This is part of a series of great golf arguments. We've asked Alan Shipnuck and Michael Bamberger to debate who is the greatest golfer of all time, Jack Nicklaus or Tiger Woods. After reading their arguments, tell us what you think in our forum.

Who is the greatest golfer of all time?

My fellow typist to the west, Alan Shipnuck, has selected Tiger. Forgive master Alan. He's too young to understand that a necessary component to greatness is longevity, and that the ultimate measure of greatness is the sum total of one's accomplishments.
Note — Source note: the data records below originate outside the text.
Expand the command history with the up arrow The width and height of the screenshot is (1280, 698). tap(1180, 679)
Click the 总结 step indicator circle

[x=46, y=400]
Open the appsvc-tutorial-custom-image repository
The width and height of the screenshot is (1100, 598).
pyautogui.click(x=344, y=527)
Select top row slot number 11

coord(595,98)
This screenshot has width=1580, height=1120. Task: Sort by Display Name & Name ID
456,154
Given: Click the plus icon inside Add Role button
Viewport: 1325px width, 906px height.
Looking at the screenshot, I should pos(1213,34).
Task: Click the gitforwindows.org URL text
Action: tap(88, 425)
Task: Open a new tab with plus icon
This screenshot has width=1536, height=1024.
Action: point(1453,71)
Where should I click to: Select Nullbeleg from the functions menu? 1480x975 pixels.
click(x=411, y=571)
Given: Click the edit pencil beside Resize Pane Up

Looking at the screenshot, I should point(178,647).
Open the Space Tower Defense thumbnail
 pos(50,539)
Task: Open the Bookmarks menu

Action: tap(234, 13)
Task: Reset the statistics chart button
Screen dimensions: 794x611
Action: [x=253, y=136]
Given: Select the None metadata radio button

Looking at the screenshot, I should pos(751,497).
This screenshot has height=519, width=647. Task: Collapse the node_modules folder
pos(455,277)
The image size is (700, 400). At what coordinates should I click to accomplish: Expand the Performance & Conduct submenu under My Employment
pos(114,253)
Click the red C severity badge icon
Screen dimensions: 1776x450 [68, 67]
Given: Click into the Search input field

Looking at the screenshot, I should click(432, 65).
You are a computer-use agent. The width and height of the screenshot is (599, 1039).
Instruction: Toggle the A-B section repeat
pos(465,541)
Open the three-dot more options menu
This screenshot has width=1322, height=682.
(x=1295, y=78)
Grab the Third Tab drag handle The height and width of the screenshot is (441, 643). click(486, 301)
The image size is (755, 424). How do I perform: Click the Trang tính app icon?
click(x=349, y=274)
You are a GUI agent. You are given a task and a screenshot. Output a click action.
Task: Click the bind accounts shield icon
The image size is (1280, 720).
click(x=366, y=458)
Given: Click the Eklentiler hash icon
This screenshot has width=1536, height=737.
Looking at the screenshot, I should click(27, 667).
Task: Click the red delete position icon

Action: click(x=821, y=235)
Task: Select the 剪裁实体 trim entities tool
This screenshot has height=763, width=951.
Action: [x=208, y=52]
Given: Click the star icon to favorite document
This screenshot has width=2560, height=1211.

With the wisdom of middle age I can see what young Alan cannot. The answer is Mr. Jack W. Nicklaus.

By the way — and maybe more significantly — that's Tiger's choice, too.

Nicklaus doesn't have the most tournament wins. I can't think of too many elite players who took their swing cues from Nicklaus. He was a huge talent, a prodigy who realized every expectation, but he wasn't a magician. Johnny Miller once said of Nicklaus (and I paraphrase), "Great driver. Great long irons. The rest of his game, just nice." For domination, Tiger's way ahead of Jack. He's outpacing him in all regards (except progeny). And yet, I'd call Nicklaus the greatest, and so would millions of others. Yes, Tiger, staying healthy and motivated, will someday pass him. But for now it's Jack.

And before I tell you why, let me say what I'm not considering. I'm making no allowance for how much more difficult the courses were in Nicklaus's day. (Spotty fairways, rough ground under the rough, inconsistent greens and traps.) I'm paying no attention to how much longer the courses were then. (Allowing for equipment inflation, the 7,100-yard courses Nicklaus played would have to be well over 8,000 yards today, instead of the 7,300 yards they are.) I'm not considering the improved fitness methods or practice facilities or the benefits of video analysis. I'm not factoring in Nicklaus's devotion to his brood (he was never a bachelor as a pro and played much of his career with five kids). None of that is really relevant.

To explain why Nicklaus is the greatest, I need only one short sentence: Jack Nicklaus won 18 majors over the course of 25 seasons; Tiger Woods is on his 13th, over 11 seasons.

You have to use the most tried-and-true measuring stick known to golfkind: professional majors won. Not the Ryder Cup. Not the Players Championship. Not something in the Quad Cities. For decades and generations the majors have offered the most prestige, the most money, the biggest audiences, the most demanding conditions. The majors go in your obit and on your plaque in the Hall of Fame.

Here's how our two protagonists stack up:

Nicklaus, 1962-1986: six Masters, five PGAs, four U.S. Opens, three British Opens.

Woods, 1997-2007: four Masters, four PGAs, three British Opens, two U.S. Opens.